If you’re following baseball news online for the next several hours you’ll hear a lot about the non-tender deadline and/or players being tendered or not tendered a contract. Here, in case you’re unaware, is what that means.
Teams have until 8PM tonight, to decide whether or not to tender contracts to arbitration-eligible players. If they do, the team retains control over the player. If they “non-tender” the player, the player immediately becomes a free agent.
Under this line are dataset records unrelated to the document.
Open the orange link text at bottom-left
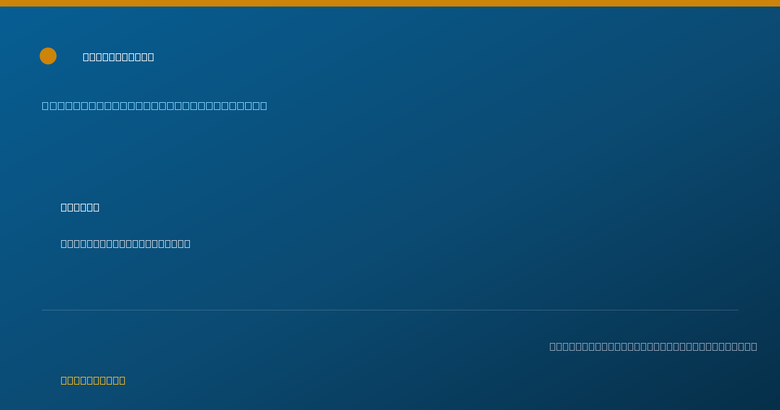The width and height of the screenshot is (780, 410). pos(93,380)
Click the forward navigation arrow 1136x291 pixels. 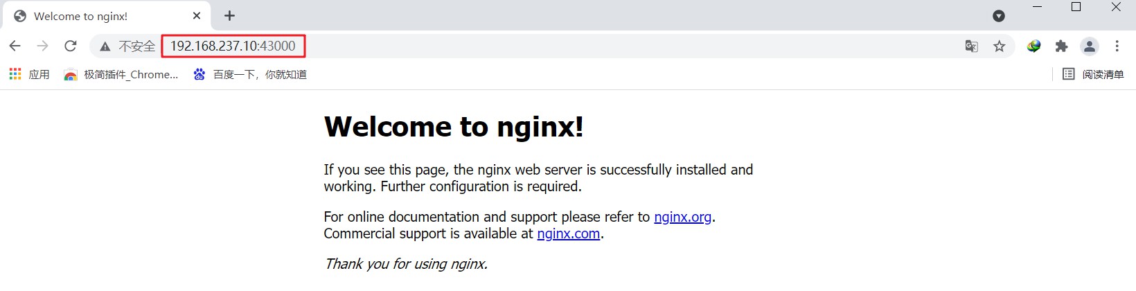(42, 46)
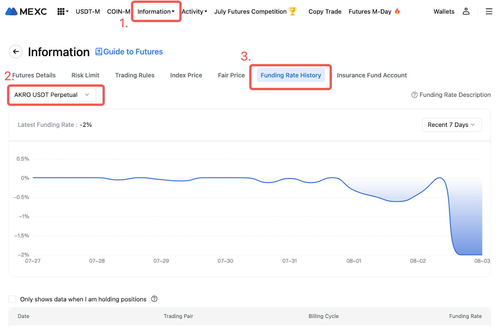This screenshot has height=327, width=499.
Task: Open the Insurance Fund Account tab
Action: click(x=371, y=75)
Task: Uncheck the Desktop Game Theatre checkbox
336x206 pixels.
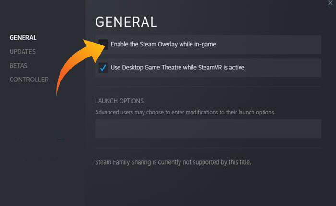Action: click(x=103, y=68)
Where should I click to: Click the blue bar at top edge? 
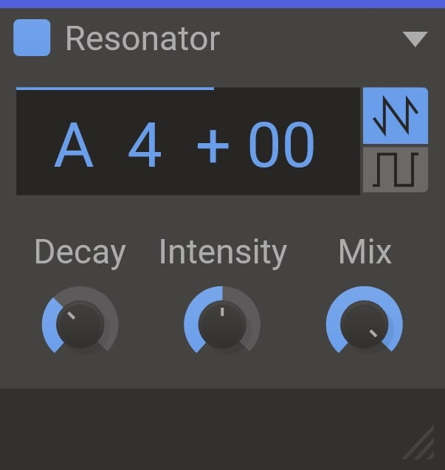click(x=222, y=4)
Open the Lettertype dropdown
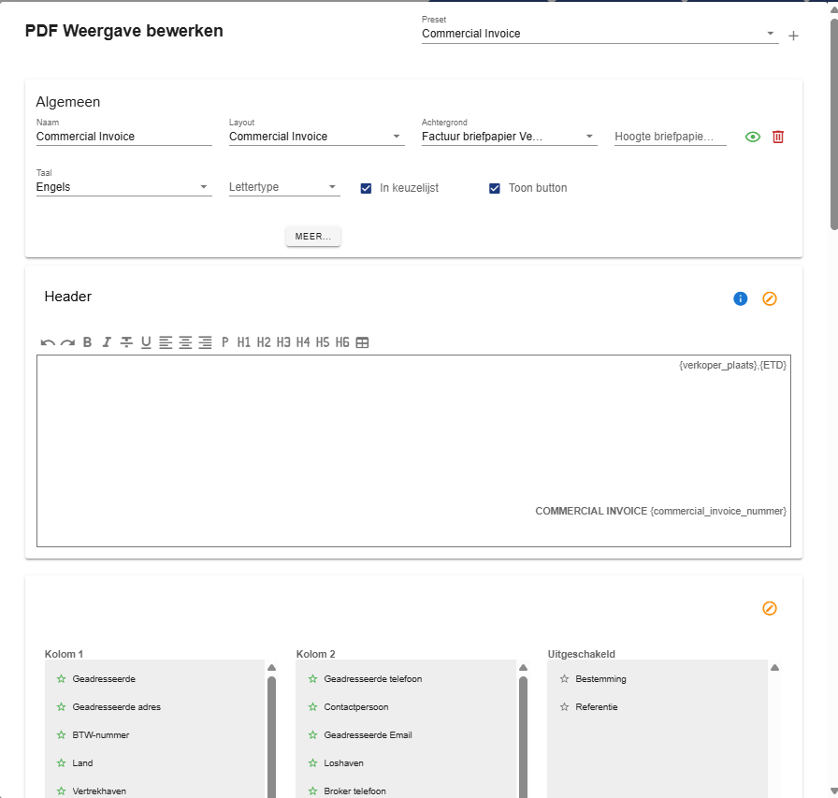 283,187
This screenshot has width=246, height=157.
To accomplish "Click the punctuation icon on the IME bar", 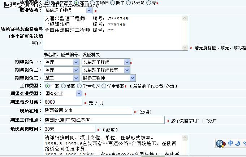I will [x=244, y=144].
Now, to be clear, the team is not actually presenting players with actual contracts specifying what the’ll be paid. Think of it as more of a token gesture. A placeholder contract. Once the player is “tendered” the team and the player can negotiate salary for 2020. If they can’t come to an agreement over that, usually referred to as an agreement “avoiding arbitration,” they will proceed to submit proposed salaries to one another and have a salary arbitration hearing early in the spring. Or they’ll scrap it all and agree to a long-term deal.
For today’s purposes, however, the calculus is whether or not the team thinks the player in question is worth the low end of what he might receive in the legal proceeding that is salary arbitration, which usually amounts to a raise over the previous year’s salary. Which is to say that, if the guy isn’t worth what he made in 2019, he’s probably going to be non-tendered by 8PM tonight. Or, possibly, the player will be traded just before the tender deadline so the decision belongs to another team.
There are over 200 arbitration-eligible players. Over at MLB.com Mark Feinsand has a rundown of who he thinks are the most notable non-tender candidates on each team. MLB Trade Rumors has a list of non-tender possibilities as well. Among those sticking out: Braves reliever Shane Greene and Cubs infielder Addison Russell, but there will no doubt be some surprises.